Now I not only love to go to zoos, but I would put botanical gardens on an equal echelon. Wherever I travel, I try to see the local attractions in this venue and have never been disappointed. Some gardens are well known while others are not, but each one has its distinct flora and design. Some have huge budgets and a great deal of manpower, while others are much more modest. It doesn't matter, as each one is worth exploring. They can be full of exotic wonders, such as the orchids of Selby Gardens in Florida, or display the local plants to best advantage, as here in Austin at the Lady Bird Johnson Wildflower Center.

The more I learn about plants, the more interesting they become. I can spend hours at a garden, and delight in discovering every new surprise as I walk along the paths. I no longer find the fact that I cannot wade in the ponds or climb the trellises to be a frustration (although I am not beyond fantasizing about sitting in a fountain on a hot day). Whether the species are familiar or exotic, they provide hours of entertainment just by their very existence.
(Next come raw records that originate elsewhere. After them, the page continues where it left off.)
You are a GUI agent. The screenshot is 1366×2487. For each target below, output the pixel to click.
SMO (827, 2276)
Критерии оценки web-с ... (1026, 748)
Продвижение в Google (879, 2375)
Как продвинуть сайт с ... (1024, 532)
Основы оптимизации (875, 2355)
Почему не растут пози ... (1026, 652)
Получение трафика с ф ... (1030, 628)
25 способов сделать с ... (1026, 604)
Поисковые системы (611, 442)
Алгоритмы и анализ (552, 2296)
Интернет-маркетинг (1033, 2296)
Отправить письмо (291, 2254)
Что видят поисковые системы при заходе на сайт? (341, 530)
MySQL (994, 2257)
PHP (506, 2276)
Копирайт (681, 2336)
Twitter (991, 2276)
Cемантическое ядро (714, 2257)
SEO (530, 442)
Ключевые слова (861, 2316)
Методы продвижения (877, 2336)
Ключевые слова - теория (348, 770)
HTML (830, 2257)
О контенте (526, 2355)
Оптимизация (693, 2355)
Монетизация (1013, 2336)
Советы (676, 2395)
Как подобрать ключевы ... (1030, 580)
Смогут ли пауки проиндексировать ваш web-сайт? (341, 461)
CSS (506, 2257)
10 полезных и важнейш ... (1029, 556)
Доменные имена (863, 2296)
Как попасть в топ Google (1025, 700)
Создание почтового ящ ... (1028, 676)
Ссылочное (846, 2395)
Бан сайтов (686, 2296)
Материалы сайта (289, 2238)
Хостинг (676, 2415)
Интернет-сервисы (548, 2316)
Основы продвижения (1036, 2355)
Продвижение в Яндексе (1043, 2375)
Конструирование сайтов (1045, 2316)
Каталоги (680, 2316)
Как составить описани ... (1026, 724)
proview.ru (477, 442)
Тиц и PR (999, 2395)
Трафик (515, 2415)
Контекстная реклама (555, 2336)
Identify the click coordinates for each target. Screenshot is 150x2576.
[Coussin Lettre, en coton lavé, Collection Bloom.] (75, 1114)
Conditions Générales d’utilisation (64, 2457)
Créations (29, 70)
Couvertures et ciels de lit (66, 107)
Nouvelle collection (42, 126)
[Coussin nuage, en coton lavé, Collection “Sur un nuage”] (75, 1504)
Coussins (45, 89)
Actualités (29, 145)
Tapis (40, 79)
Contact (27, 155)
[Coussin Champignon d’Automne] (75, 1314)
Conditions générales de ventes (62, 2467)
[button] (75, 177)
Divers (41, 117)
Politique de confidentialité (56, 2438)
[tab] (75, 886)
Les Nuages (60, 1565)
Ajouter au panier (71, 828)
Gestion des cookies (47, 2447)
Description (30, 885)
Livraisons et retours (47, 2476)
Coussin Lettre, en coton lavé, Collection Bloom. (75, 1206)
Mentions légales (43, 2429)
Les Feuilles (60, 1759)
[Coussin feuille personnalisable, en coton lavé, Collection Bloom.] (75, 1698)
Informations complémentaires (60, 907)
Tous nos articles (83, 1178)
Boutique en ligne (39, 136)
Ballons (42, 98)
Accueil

During my visits to conservatories and gardens, it is almost always evident that there are adults who do not remember just how dull these places are to little kids. I would bet that 99% of children under the age of 13 would prefer a playground to a greenhouse. A love of nature probably cannot be instilled by visiting gardens or even zoos at an early age, and it certainly cannot be accomplished by watching documentaries on television. There is no substitute for frolicking outdoors, in a place where it is okay to catch the animals, pick the flowers, and play in the water. For some reason, doing these things as a child evolved into my love of gardens as an adult. As corny as it sounds, gardens really have grown on me.